Desperate parents and friends are using social media to search for loved ones after the blast, with images of happy-looking teenagers posted next to pleas for help.
“Everyone pls share this, my little sister Emma was at the Ari concert tonight in #Manchester and she isn’t answering her phone, pls help me,” said one message posted alongside a picture of a blonde-haired girl with flowers in her hair.
Another Twitter user called Erin:P urged people to help him find his sister: “She’s wearing a pink sweatshirt and blue jeans. Her name is Whitney.”
Gary Walker told the BBC he was injured by shrapnel as the explosion went off a few metres away while he and his wife waited for their daughters to emerge from the concert.
“We heard the last song go and then suddenly there was a massive flash and then a bang and smoke.
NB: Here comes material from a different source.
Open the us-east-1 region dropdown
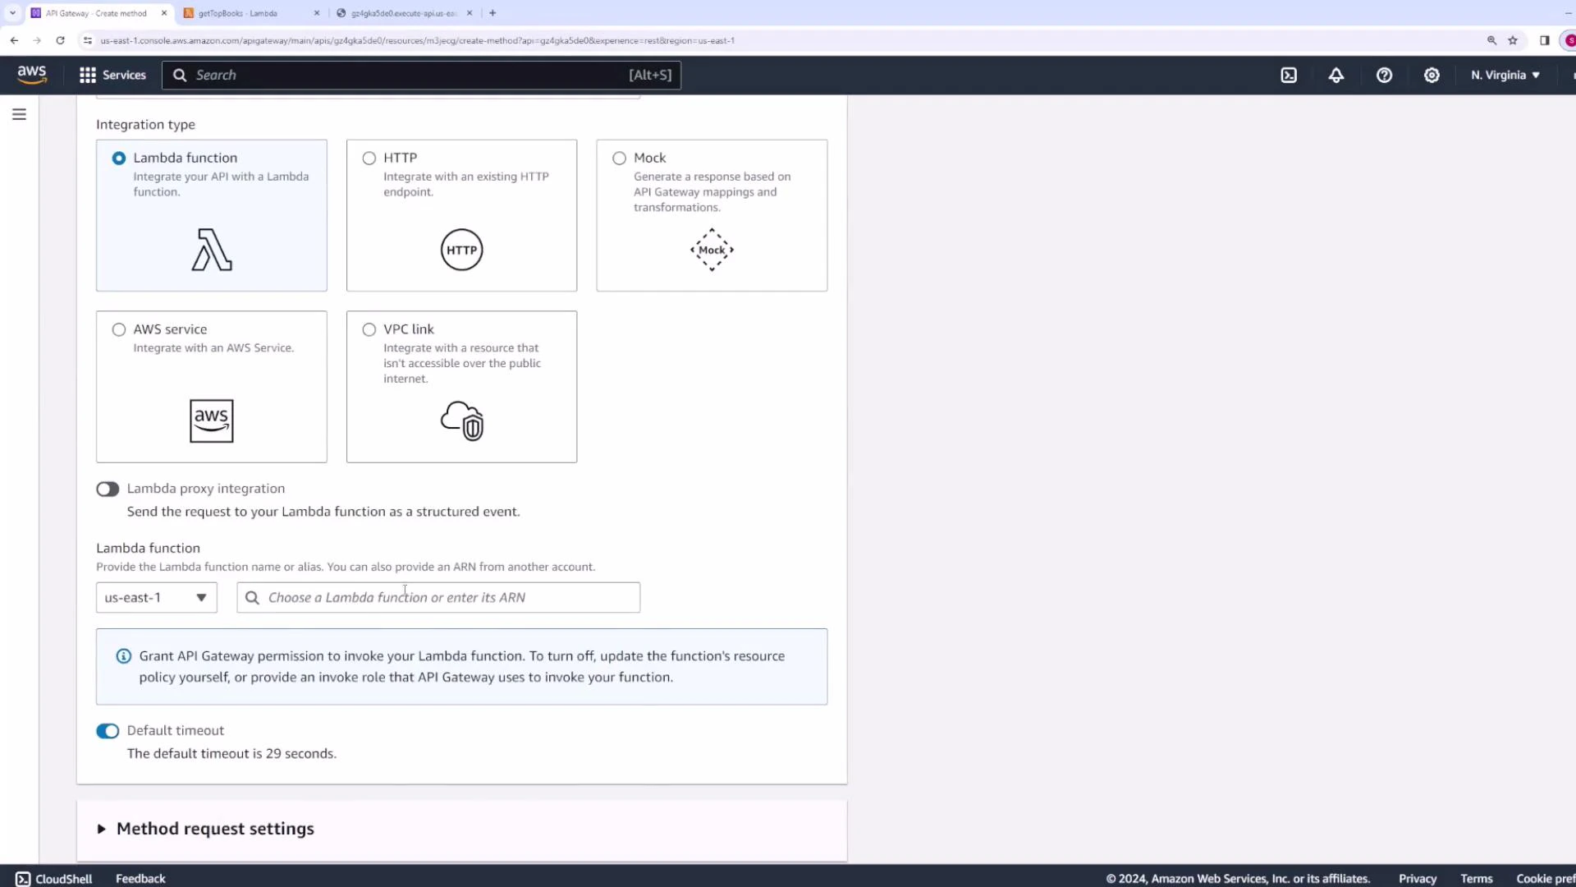 click(x=155, y=597)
I felt a pain in my foot and my leg,” Walker said.
“I turned around to my wife, who was standing at the side of me, and she said, ‘I need to lay down.’ She’s got a stomach wound and possibly a broken leg.
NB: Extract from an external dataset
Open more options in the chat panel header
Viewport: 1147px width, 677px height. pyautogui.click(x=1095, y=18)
“I’ve got a bit of a hole in my foot where I’ve got a bit of shrapnel. I was surprised I got away so lightly.”
Walker said he saw metal nuts that he believed could have come from an explosive device.
Consular officials in London are trying to find out if any Australians have been injured or killed in the attack.
“In our high commission, they will be working hard to ascertain whether any Australians are impacted by this tragic event,” counter-terrorism co-ordinator Tony Sheehan told a Senate committee in Canberra this morning.
“Obviously, it’s a very serious incident and we will be paying very close attention throughout the day to the unfolding events.”
#Manchester. Please RT pic.twitter.com/WZWUb7ryxV
— Smartraveller (@Smartraveller) May 23, 2017
Prime Minister Malcolm Turnbull briefed government colleagues during a coalition joint parties meeting, noting the work of the High Commission.
Labor leader Bill Shorten tweeted that attack was every parent’s worst nightmare.
“Thinking of all those killed or hurt in the attack in Manchester. And the parents worried sick about their kids.”
Manchester Arena, the largest indoor arena in Europe, opened in 1995 and has a capacity for 21,000 people, according to its website. It is a popular concert and sporting venue.